I was free to play tourist today, so I began in the Jimbocho district where my conference hotel was centered.
My first stop was within walking distance, so I grabbed a water from one of the vending machines that occupy every corner of Tokyo.
(It turned out to be apple-favored…one of the perils of not reading Japanese.)
He’s cute. Love the bangs, too.
Most tourists visit Japan in spring or fall; now I understand why. I didn’t have a long walk, but even in the early morning hours, temperatures were in the 90’s with staggering humidity. I quickly adopted the Japanese practice of walking with an umbrella. It really helps.
My first stop was the Koishikawa Korakuen, a 70,000 square meter formal garden.
This guy was the first to greet me along the stone pathways. It was ten degrees cooler inside the garden, so I was glad I took my guidebook’s recommendation to come early in the day, before the noise from nearby Tokyo Dome (baseball and amusement park) could be heard.
When I first came upon it, I thought a spaceship was hovering nearby. It was very surreal.
After I left the garden, I decided to take a peek at the Tokyo Dome grounds.

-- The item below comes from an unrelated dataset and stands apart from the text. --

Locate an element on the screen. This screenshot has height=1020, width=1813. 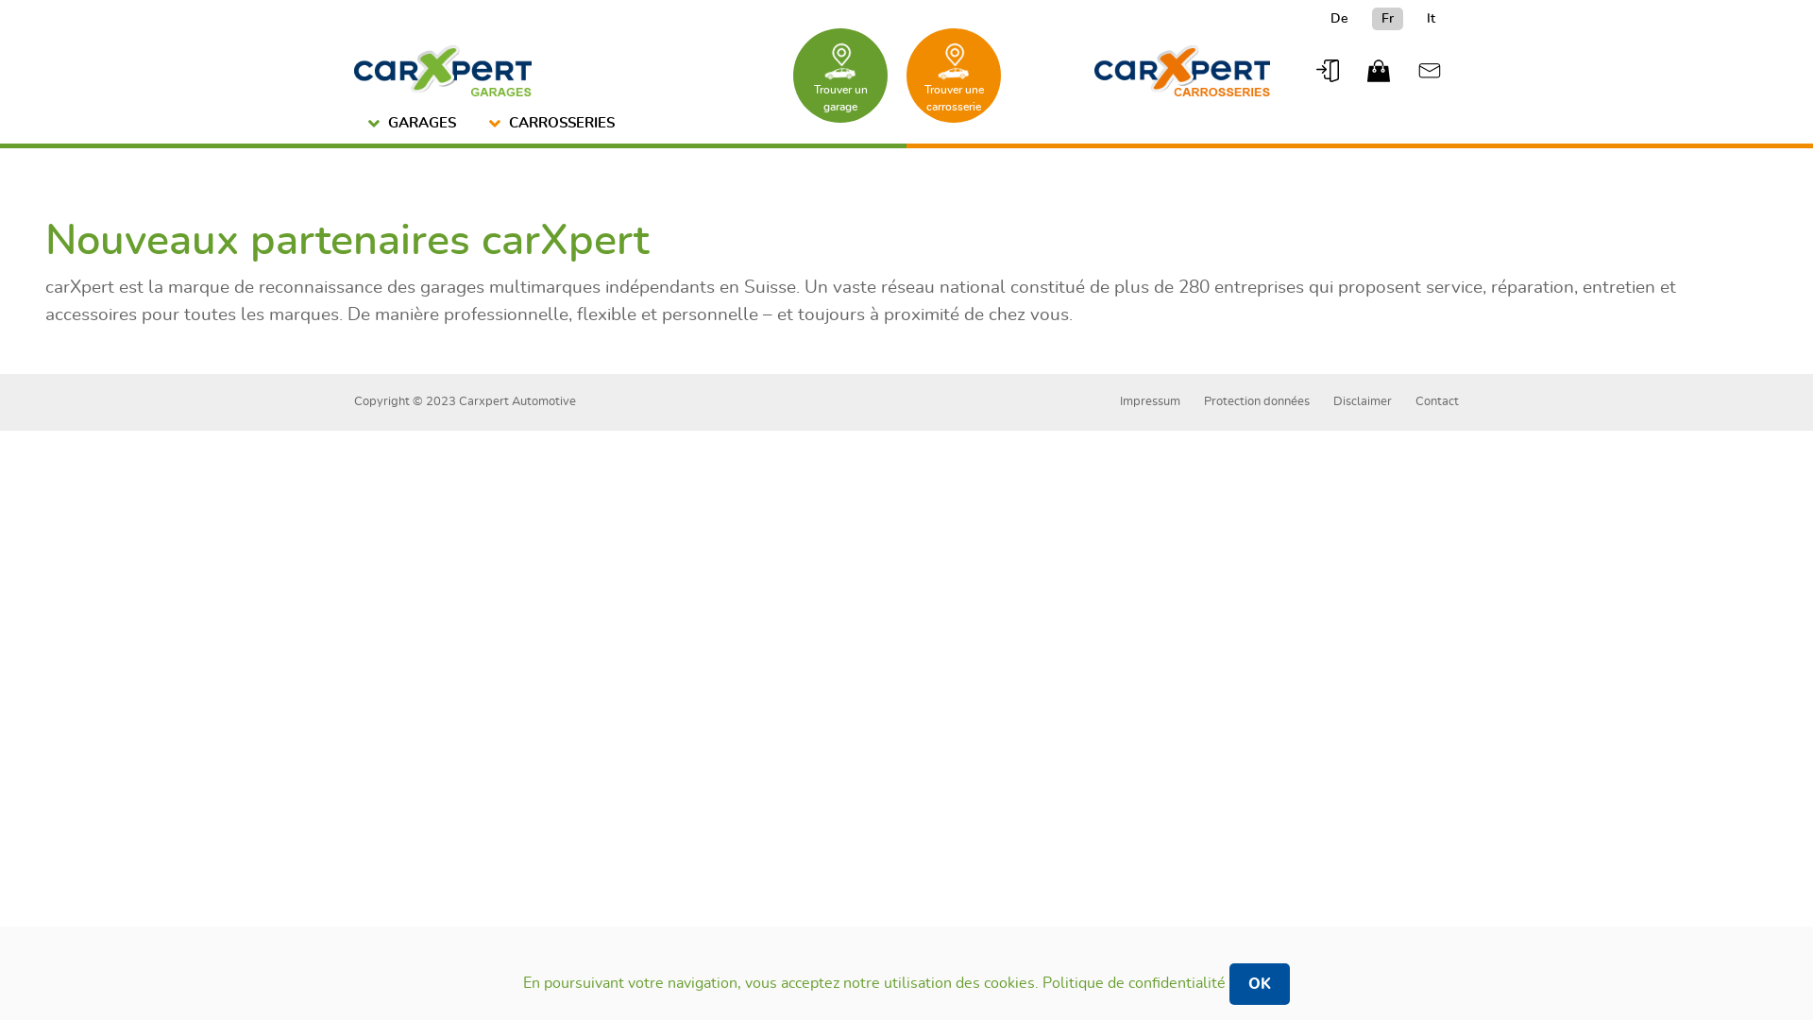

There was an 11 a.m. baseball game, and fans were already streaming into the grounds. I got a better look at the roller coaster, but was particularly fascinated by a sculpture near the entrance to the park.
I couldn’t find a placard with an explanation for the sculpture. So, let’s take the highroad and say it is some kind of flower.
Or sea creature.
Or water faucet.
It’s hard to un-see it, I know that.
On my walk back, I checked out some of the used bookstores that line the streets of Jimbocho, which is considered the center of book publishing in Tokyo. Then I stopped by the hotel to make a complete clothing change — totally necessary — before heading to the Marunouchi District.
Next on my list was the Nihombashi Bridge, which is the geographic center of the city. Based on everything I had seen so far, I was expecting the bridge to be on the same scale.
The expressway overhead plays a big part in that. It casts a long shadow.
Even smaller but oh so colorful was the Kite Museum down the street, devoted to the Edo-dako style kite.
I entered here out of curiosity, but stayed a good long time (and not because it was air-conditioned).
I moved to a hotel in the Roppingi district in the late afternoon and treated myself to an unexpected but thoroughly enjoyable four-hour nap!
I am refreshed and ready for tomorrow’s adventures in Tokyo.